Après ces quelques jours au milieu de rien, on reprend 1, non 2, non 3, non 4, non 5 bus! pour rejoindre la ville de Sucre, la deuxième capitale de la Bolivie où on arrive dans la soirée et en plein carnaval! J’aimerais vous raconter plein de choses sur la ville, mais en fait, on ne l’aura visité qu’une journée! On a entendu des personnes nous dire : – Ouais vous verrez on peut facilement y passer 1 semaine! Hum oui je veux bien mais… tu fais quoi? C’est pas New York non plus! Alors comme Jonas et moi sommes de grands écrivains, on passera pas mal de temps à écrire nos articles et également faire des vidéos. On dira que c’était en quelques sortes un petit stop avant d’entamer un gros morceau! Une nouvelle voyageuse nous rejoint également à Sucre. En effet, une collègue de Jonas, Anne-Catherine, vient se joindre à nous pour deux semaines de voyage. 
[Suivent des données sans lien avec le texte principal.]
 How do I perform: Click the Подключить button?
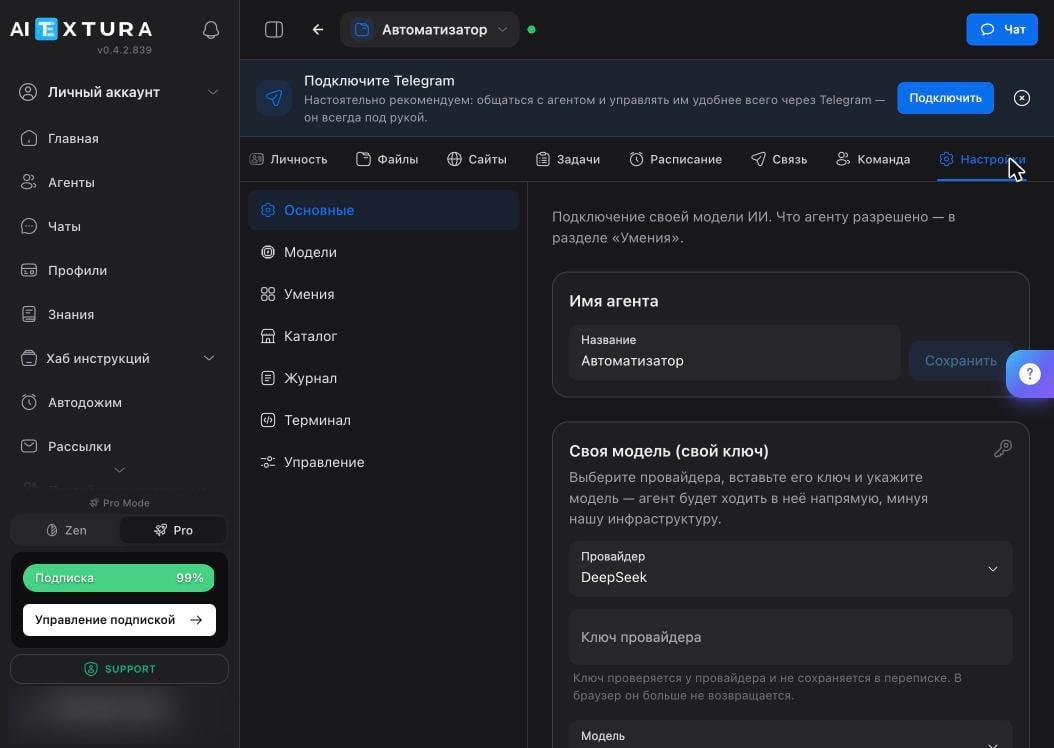click(x=945, y=98)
Voilà pour cette première partie de la Bolivie. Je savais que ce pays était un des plus pauvres de l’Amérique du Sud et ça se confirme. Après avoir parcouru l’Equateur, la Colombie et le Pérou, on voit une certaine différence! Mais la richesse ou la pauvreté d’un pays n’en fait pas sa beauté. Bien que les infrastructures soient un peu moins développées qu’ailleurs, on s’en met plein la vue en regardant tout autour de nous! Et le voyage c’est ça, être dépaysé et ne pas retrouver tout le confort qu’on a à la maison!

Fin.

A bientôt dans le plus grand désert de sel du monde!